The title of this post seems inapt given the nature of the story and the bulk of the commentary on it.

The title of this post suggests that we are going to read about a case (or multiple cases) of women receiving abortions against their will and (maybe) how pro-lifers can join with pro-choicers to fight such cases.

But the story is about a woman in the UK who, due to a mix-up, took an abortion pill that, medically speaking, she shouldn't have taken given the stage of her pregnancy and the fact that she hadn't taken another pill in preparation.

It sounds like the woman wanted an abortion, was never informed of which methods of abortion she was medically eligible for, and so she just took the pill that the nurse mistakenly gave her, which resulted in medical problems and the death of the fetus.

Saying that both pro-choicers and pro-lifers can agree that this situation was a bad thing is like saying that they can both agree that it's bad if a doctor mixes up one person's medical history with someone else's and subsequently prescribes a medicine to which the patient has a known allergy, resulting in serious medical problems for the patient.

It's true that we can agree on the issue, but it's not very interesting that we can agree on it, nor does the agreement help us accomplish anything in either the moral debate about abortion or the fight to protect the unborn.

Anon,
I've seen this sort of "not very interesting" common ground help abortion conversations many times.

This isn't just common ground on basketball teams, restaurants, TV shows, or other preferences that have nothing to do with abortion (although these areas of common ground are very helpful too, for building relationship and rapport where someone would actually possibly listen to me or rethink their views) -- it's right on the topic.

So if I'm discussing abortion with someone and it seems we totally disagree, bringing in an item like this early in the discussion can help both parties see early on that we actually aren't so different after all.

In this case, both of us agree that women should make a fully-informed abortion decision. Neither of us is afraid of the woman being given more accurate information. And we are appalled by situations (like the one in the post) where it seems like that hasn't happened (whether because of poor policies, patronizing views of women, or accident).

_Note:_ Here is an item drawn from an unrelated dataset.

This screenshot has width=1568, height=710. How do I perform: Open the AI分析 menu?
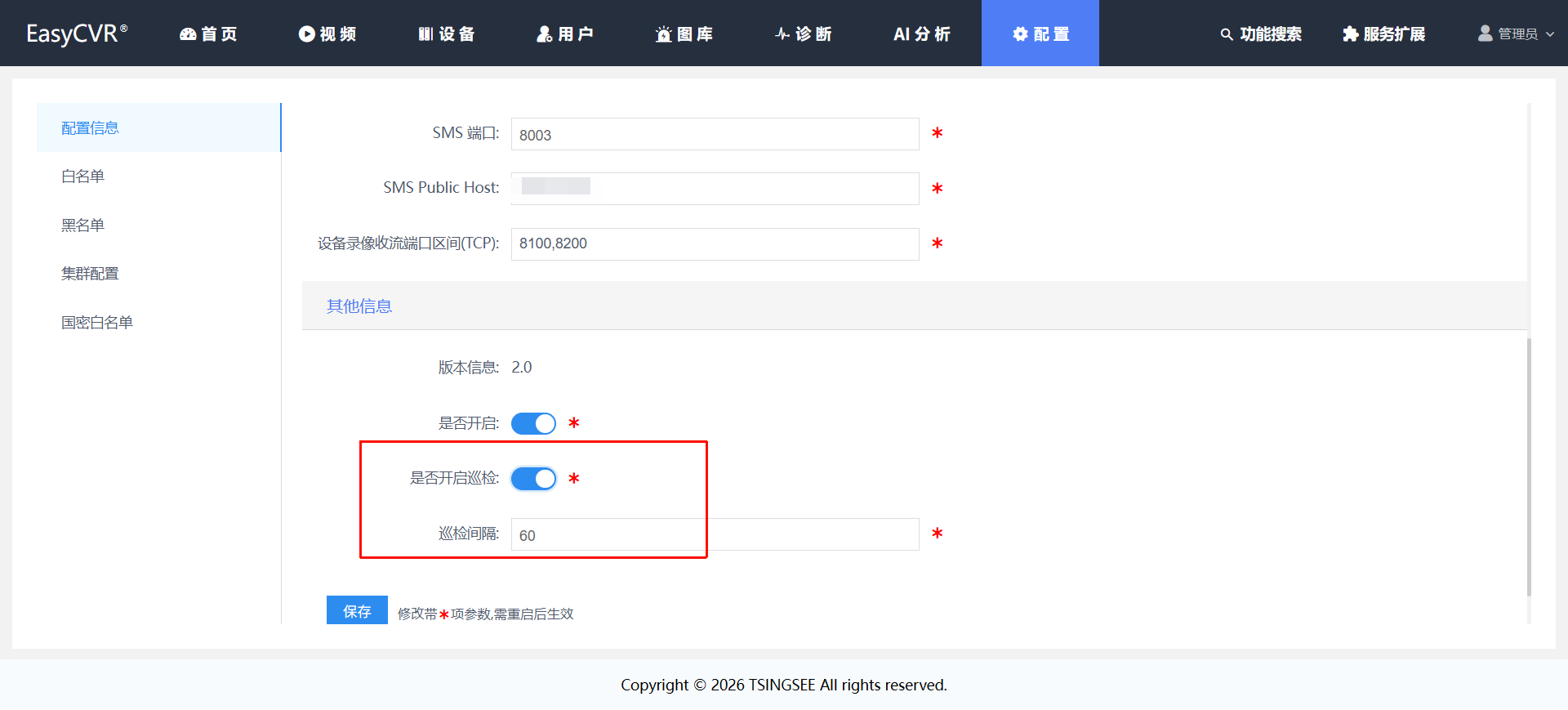click(x=921, y=33)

Sure, it seems not very interesting, but the proof is in the pudding. Try bringing up the story with a friend and see if you can agree and then see how the conversation goes after that.

Let us know how it goes!

I think a better conversation starter on this issue is to ask how a person feels about Crisis Pregnancy Centers that actually show you sonograms of the child inside. A few years ago I think it was ABC did a news report about these places and they sounded really angry that a group would stoop to showing a woman pictures of what it was that was actually inside her!
What good is a woman's choice if she does not have the information she needs to make a good choice?
In my experience the more information you have the better the choice, and a video tape of your child sucking his or her thumb is worth a ten thousand words of information!

Wanda,
I agree that focusing on ultrasound or other visual images is a good area of common ground that's very helpful to start conversations or keep them productive.